Nigeria’s Fuel Shortage Won’t Affect Ghana – ACEP
The Africa Centre for Energy Policy (ACEP), has ruled out any impact of the fuel shortage in Nigeria on Ghana.
The energy think tank explains that, Ghana’s decision to review downwards its sulphur content for imported petroleum products, limits it from importing fuel from Nigeria.
Nigeria has for the past three weeks been hit with fuel shortages particularly in Lagos and Abuja.
The development has left commuters and drivers stranded. The government is seeking to improve its refinery system, and increase local supply going forward.
But commenting on the issue, the Executive Director for ACEP, Benjamin Boakye, told Citi Business News that the move will least affect fuel supplies in Ghana.

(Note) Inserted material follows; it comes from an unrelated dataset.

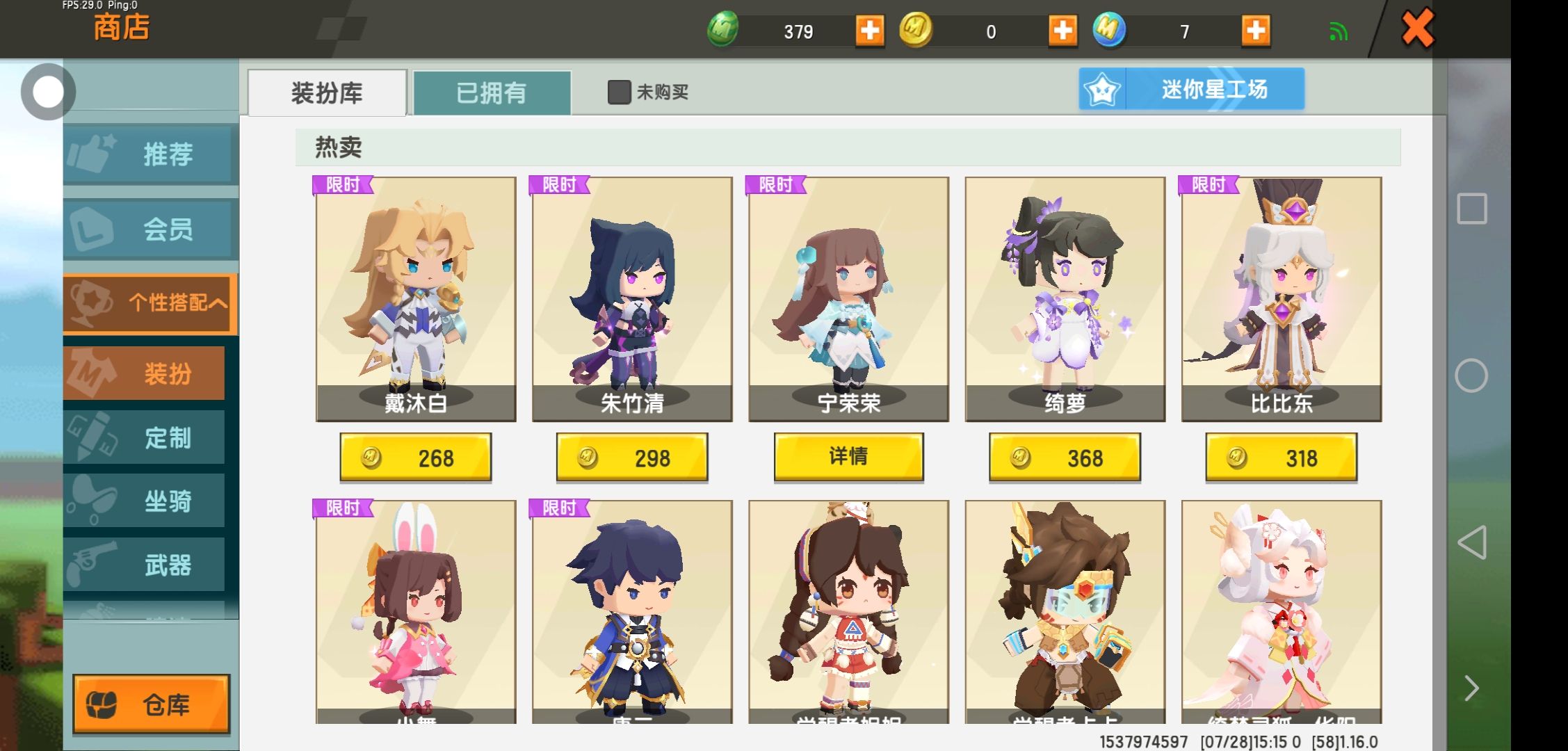
Task: Select the 装扮库 tab
Action: (x=327, y=92)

“It is a unique situation for Nigeria; I do not see a direct implication on Ghana particularly when we have moved away from the product specification that defined the region. In the past we had similar range of products and therefore Nigeria was driving the market so what was going through Nigeria same time could have reached Ghana, Togo and Benin and sometimes Ivory Coast and so we had one cargo moving throughout the sub-region.”
Mr. Boakye however explained to Citi Business News that the absence of a robust system to improve local production and supply of refined products, could have triggered the massive impact of the shortage.
In his view, the government should work to improve the local base so as not to lose the hindsight benefit of its local content laws.
“I think Nigeria is trying to implement some aggressive local content rules which it intends to take some market away from the big players and I think that is the implication of having an aggressive approach when you do not have strong indigenous companies to drive the market. So it must ensure that consumers and do not suffer from something that is well intended,” he further asserted.
Nigerian authorities to the rescue
Bloomberg reports that the Nigerian Vice President Yemi Osinbajo on Christmas Eve made a surprise visit to petrol stations in the commercial hub Lagos, where motorists had been queuing for hours as the nation grappled with a fuel crisis.
The government and the Nigerian National Petroleum Corporation are working to address the issue “as quickly as possible,” Osinbajo was cited as saying in a statement emailed by his office on Monday. “People have gone through a lot of pain and anguish in the past few days, and that is deeply regretted.”
Revamp TOR to save Ghana from similar fate
In a related development, the Institute of Energy Security (IES) has impressed on the government to work to improve Ghana’s local supply of petroleum products.
In IES’s view, the reduction in imports will largely hinge on the ability to revamp operations of the Tema Oil Refinery (TOR).